From: Dave Chinner <david@fromorbit.com>
To: "Darrick J. Wong" <darrick.wong@oracle.com>
Cc: linux-xfs@vger.kernel.org
Subject: Re: [PATCH 13/21] xfs: repair inode records
Date: Tue, 3 Jul 2018 16:17:18 +1000 [thread overview]
Message-ID: <20180703061718.GJ2234@dastard> (raw)
In-Reply-To: <152986829144.3155.13577483407162701849.stgit@magnolia>
On Sun, Jun 24, 2018 at 12:24:51PM -0700, Darrick J. Wong wrote:
> From: Darrick J. Wong <darrick.wong@oracle.com>
>
> Try to reinitialize corrupt inodes, or clear the reflink flag
> if it's not needed.
>
> Signed-off-by: Darrick J. Wong <darrick.wong@oracle.com>
A comment somewhere that this is only attmepting to repair inodes
that have failed verifier checks on read would be good.
......
> +/* Make sure this buffer can pass the inode buffer verifier. */
> +STATIC void
> +xfs_repair_inode_buf(
> + struct xfs_scrub_context *sc,
> + struct xfs_buf *bp)
> +{
> + struct xfs_mount *mp = sc->mp;
> + struct xfs_trans *tp = sc->tp;
> + struct xfs_dinode *dip;
> + xfs_agnumber_t agno;
> + xfs_agino_t agino;
> + int ioff;
> + int i;
> + int ni;
> + int di_ok;
> + bool unlinked_ok;
> +
> + ni = XFS_BB_TO_FSB(mp, bp->b_length) * mp->m_sb.sb_inopblock;
> + agno = xfs_daddr_to_agno(mp, XFS_BUF_ADDR(bp));
> + for (i = 0; i < ni; i++) {
> + ioff = i << mp->m_sb.sb_inodelog;
> + dip = xfs_buf_offset(bp, ioff);
> + agino = be32_to_cpu(dip->di_next_unlinked);
> + unlinked_ok = (agino == NULLAGINO ||
> + xfs_verify_agino(sc->mp, agno, agino));
> + di_ok = dip->di_magic == cpu_to_be16(XFS_DINODE_MAGIC) &&
> + xfs_dinode_good_version(mp, dip->di_version);
> + if (di_ok && unlinked_ok)
> + continue;
Readability woul dbe better with:
unlinked_ok = false;
if (agino == NULLAGINO || xfs_verify_agino(sc->mp, agno, agino))
unlinked_ok = true;
di_ok = false;
if (dip->di_magic == cpu_to_be16(XFS_DINODE_MAGIC) &&
xfs_dinode_good_version(mp, dip->di_version))
di_ok = true;
if (di_ok && unlinked_ok)
continue;
Also, is there a need to check the inode CRC here?

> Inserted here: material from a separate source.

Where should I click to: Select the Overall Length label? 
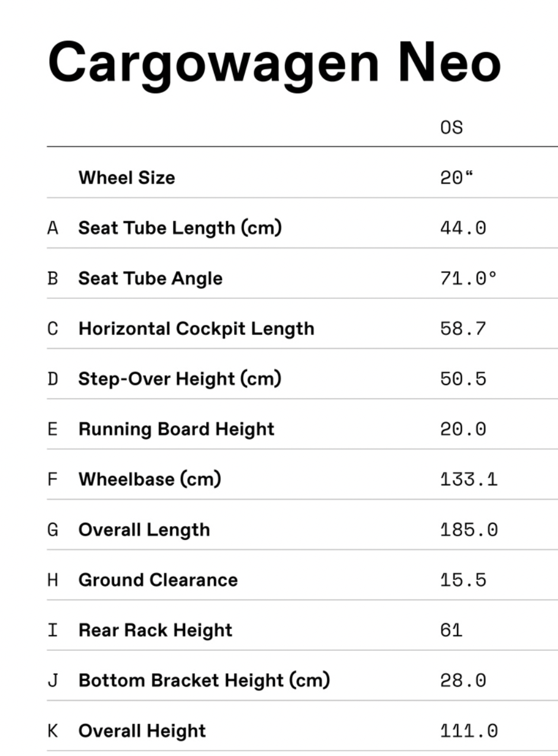[x=144, y=529]
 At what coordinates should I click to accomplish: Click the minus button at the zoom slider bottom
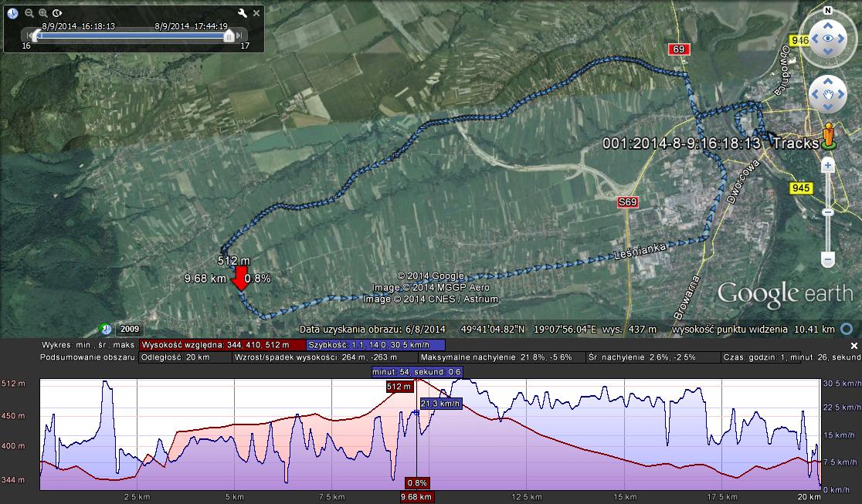coord(828,259)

> + dip->di_magic = cpu_to_be16(XFS_DINODE_MAGIC);
> + dip->di_version = 3;
> + if (!unlinked_ok)
> + dip->di_next_unlinked = cpu_to_be32(NULLAGINO);
> + xfs_dinode_calc_crc(mp, dip);
> + xfs_trans_buf_set_type(tp, bp, XFS_BLFT_DINO_BUF);
> + xfs_trans_log_buf(tp, bp, ioff, ioff + sizeof(*dip) - 1);
Hmmmm. how does this interact with other transactions in repair that
might have logged changes to the same in-core inode? If it was just
changing the unlinked pointer, then that would be ok, but
magic/version are overwritten by the inode item recovery...

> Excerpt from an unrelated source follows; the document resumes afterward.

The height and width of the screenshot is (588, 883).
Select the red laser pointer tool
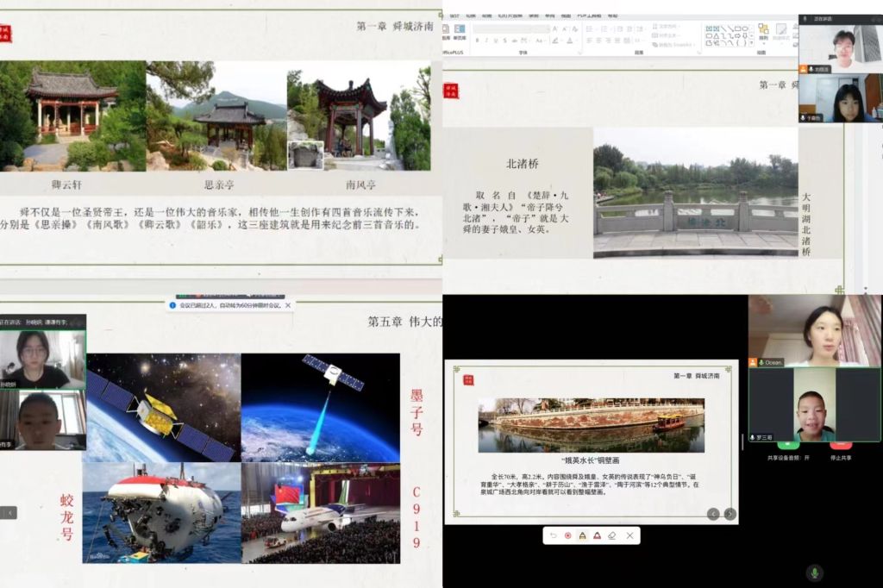point(568,535)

> +/* Reinitialize things that never change in an inode. */
> +STATIC void
> +xfs_repair_inode_header(
> + struct xfs_scrub_context *sc,
> + struct xfs_dinode *dip)
> +{
> + dip->di_magic = cpu_to_be16(XFS_DINODE_MAGIC);
> + if (!xfs_dinode_good_version(sc->mp, dip->di_version))
> + dip->di_version = 3;
> + dip->di_ino = cpu_to_be64(sc->sm->sm_ino);
> + uuid_copy(&dip->di_uuid, &sc->mp->m_sb.sb_meta_uuid);
> + dip->di_gen = cpu_to_be32(sc->sm->sm_gen);
> +}
> +
> +/*
> + * Turn di_mode into /something/ recognizable.
> + *
> + * XXX: Ideally we'd try to read data block 0 to see if it's a directory.
> + */
> +STATIC void
> +xfs_repair_inode_mode(
> + struct xfs_dinode *dip)
> +{
> + uint16_t mode;
> +
> + mode = be16_to_cpu(dip->di_mode);
> + if (mode == 0 || xfs_mode_to_ftype(mode) != XFS_DIR3_FT_UNKNOWN)
> + return;
> +
> + /* bad mode, so we set it to a file that only root can read */
> + mode = S_IFREG;
> + dip->di_mode = cpu_to_be16(mode);
> + dip->di_uid = 0;
> + dip->di_gid = 0;
Not sure that's a good idea - if the mode is bad I don't think we
should expose it to anyone. Perhaps we need an orphan type
> +}
> +
> +/* Fix any conflicting flags that the verifiers complain about. */
> +STATIC void
> +xfs_repair_inode_flags(
> + struct xfs_scrub_context *sc,
> + struct xfs_dinode *dip)
> +{
> + struct xfs_mount *mp = sc->mp;
> + uint64_t flags2;
> + uint16_t mode;
> + uint16_t flags;
> +
> + mode = be16_to_cpu(dip->di_mode);
> + flags = be16_to_cpu(dip->di_flags);
> + flags2 = be64_to_cpu(dip->di_flags2);
> +
> + if (xfs_sb_version_hasreflink(&mp->m_sb) && S_ISREG(mode))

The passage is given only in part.